DESCRIPTION OF THE TASK>
Answer these from the post on finding language material:
(a) In which country's public records archives was new material in Kven and Sámi discovered?
(b) What three-letter code designates South Efate?
(c) About how many pages of notes has PARADISEC scanned and placed online?

PROVIDED TEXT>
* * * * * * * * *

Finding language material, Web2 or Wikipedia?

[From Nick Thieberger, University of Melbourne]
On the topic of trying to locate material in a small language, I was reading Kaisa Maliniemi’s 2009 article on the discovery of new linguistic material in Kven and Sámi in Norway’s public records archives. She discusses the fact that the records have been publicly available for some time and that a number of researchers must have worked with them in the past, but there was no trace in that activity of the fact that the records included considerable amounts of information in these two minority languages. She argues that archives can make available to ‘the other’ those voices and knowledge marginalized by the western-dominated global mainstream. But the point that the article made strongly for me is that we should be able to provide a means for tagging such collections so that they can be located by others interested in those languages (this was also a topic at the ELIIP conference reported on by Jane Simpson here and here ).
The suggestion that we can use Wikipedia [in Peter Austin’s reply to Jane’s blog] is only part of a solution. I have put links to South Efate material into a Wikipedia entry here as a way to make the information available. We can, however, do better than an unstructured language page that is made by hand, as in the Wikipedia approach, rather than being automatically populated by web-based information in Web2 style. Using Web2 technologies, the Open Language Archives Community (OLAC) harvests information from participating collections and then establishes a page for every language represented in those collections, like this one, where the three-letter language code (ISO-639-3) designates the language, in this case ‘erk’ = South Efate (Vanuatu). Of course there are languages without ISO standard codes and they need to be brought into the system too.
A focus of our archive, PARADISEC, is to make previously unlocatable material available, and we have done this in several ways. The first, and most straightforward, is to provide an online catalog of material in our own collection. The catalog, using standard terms like country names, language names and the metadata given by the Open Language Archives Community, allows depositors to enter their own metadata. For many, this is the first time they have actually systematised their collection. Because the catalog is part of the OLAC federation, it is accessible via their search mechanisms, and is also locatable via Google.
Second we have made material available by taking scans of around 14,000 pages of notes and placing them online, with enough contextual information to allow them to be located [see Arthur Capell’s notes here, or Stephen Wurm’s notes here, or Calvin Roesler’s notes here]. If you look at the OLAC page with South Efate material listed you will also find a number of references and links to Arthur Capell’s notes which we put online.

* * * * * * * * *

DATA BLOCK>
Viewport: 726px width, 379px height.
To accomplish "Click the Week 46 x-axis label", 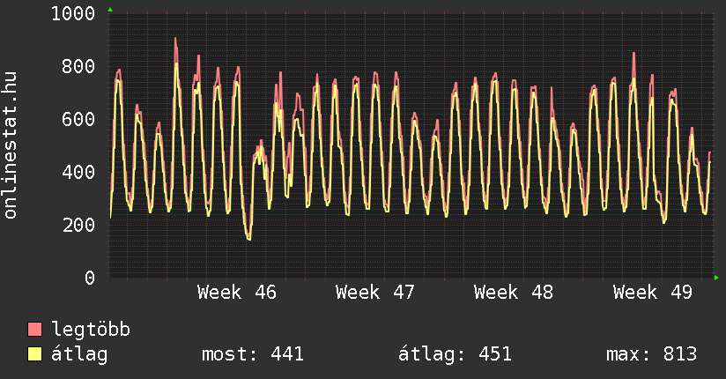I will pyautogui.click(x=237, y=292).
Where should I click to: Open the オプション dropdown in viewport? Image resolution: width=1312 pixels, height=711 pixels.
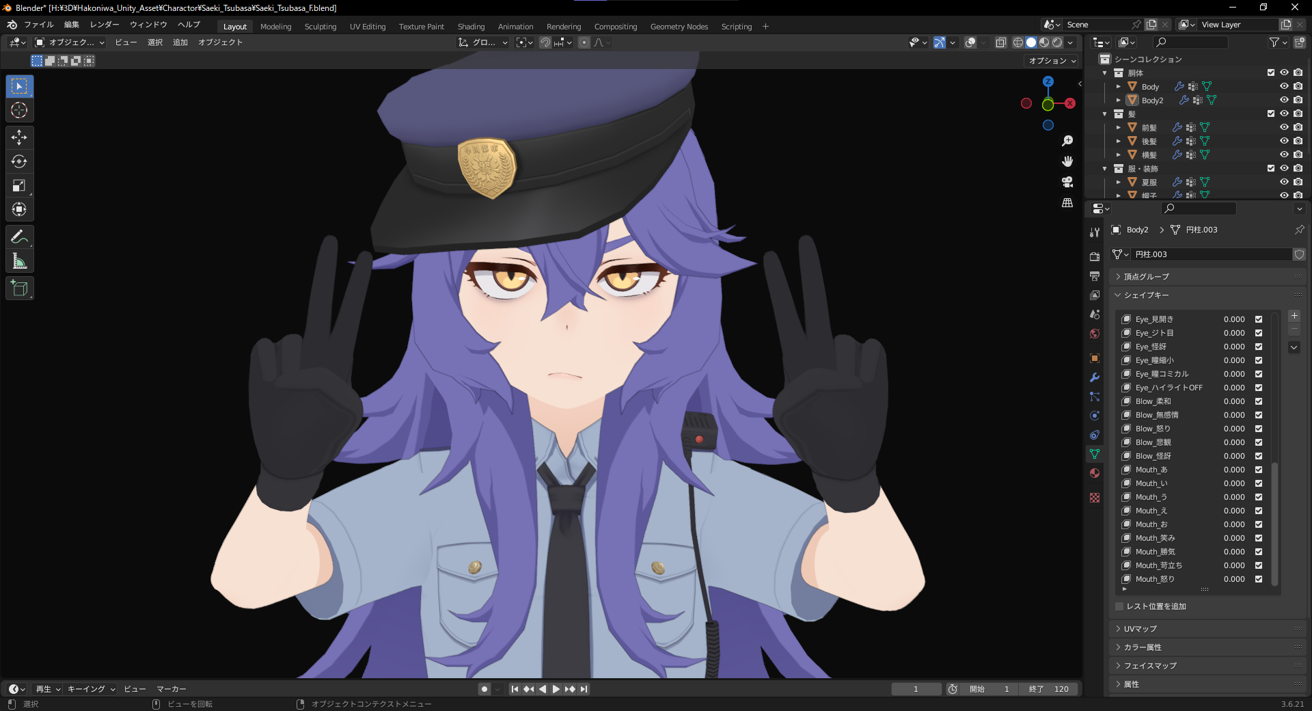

* * * * * * * * *

ANSWER TO THE PROBLEM>
(a) Norway
(b) erk
(c) Around 14,000